Cutts lives in a home that is just a block away from the home she was born in on March 2, 1912. She also has the distinction of being the oldest member of Atoc A.M.E. Church a few blocks farther from her home. A number of plaques noting this fact are displayed in her home, and this Sunday she will have attended services there for 102 years.
A month after her birth, the R.M.S. Titanic would leave Southhampton on its infamous maiden voyage. The same year, William Christopher Handy would change the course of American music with “Memphis Blues.” The Girl Scouts would be founded in Savannah. Thomas Edison would produce the first talking motion picture. The Florida Keys would be connected to the mainland for the first time with the creation of the Overseas Railroad Line. Kewpie Dolls, Oreos, and lifesavers would be invented. The first paper shopping bag received a patent. New Mexico and Arizona would become states. Japan would send 3,020 flowering cherry trees to Washington, D.C., where some still bloom today.
To say that Cutts was born into a world far different than the one she lives in today would be an understatement. Women in the United States did not have the right to vote, and voting for African Americans was a challenge. Most of rural America did not have electricity. Most residents in Terrell County worked in agriculture-related jobs. Opportunities for and the pursuit of education beyond high school was not as common as it is today.

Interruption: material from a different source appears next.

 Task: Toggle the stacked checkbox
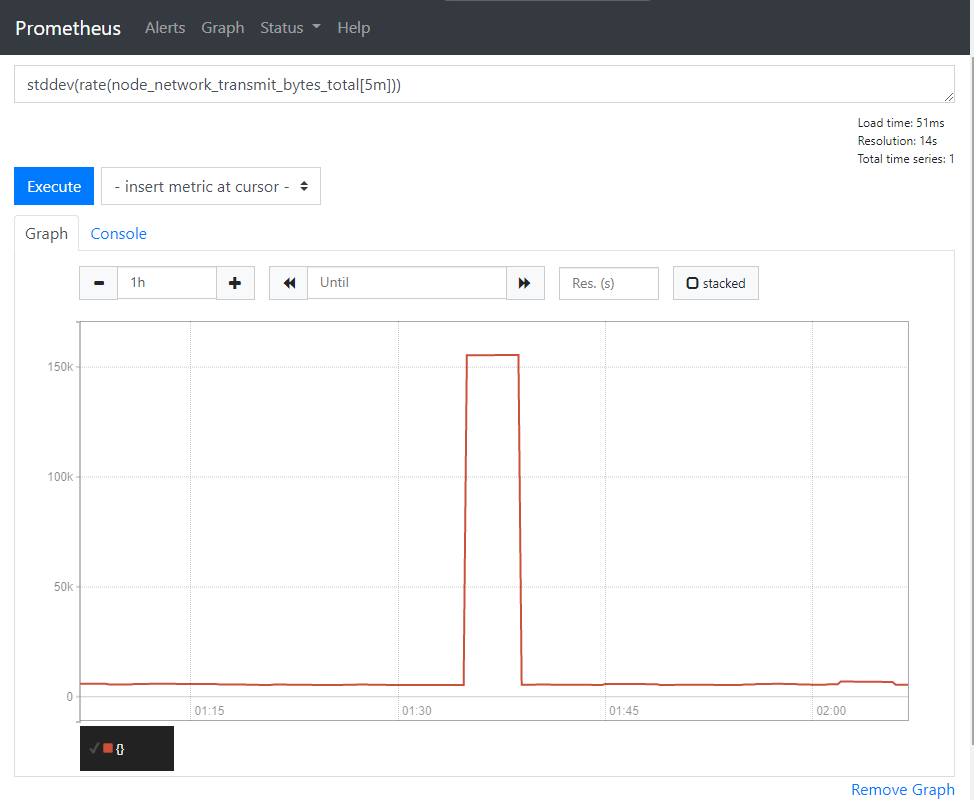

In this regard and others, Cutts was an exception. Her father was a mail carrier for the U.S. Postal Service. As stated previously, she attended college and would have a career as a teacher in Terrell county until she retired.
Her first husband, Walter Richardson, was a carpenter and they had a son who is now deceased. She has two grandchildren, one of whom is a corporate attorney living in London.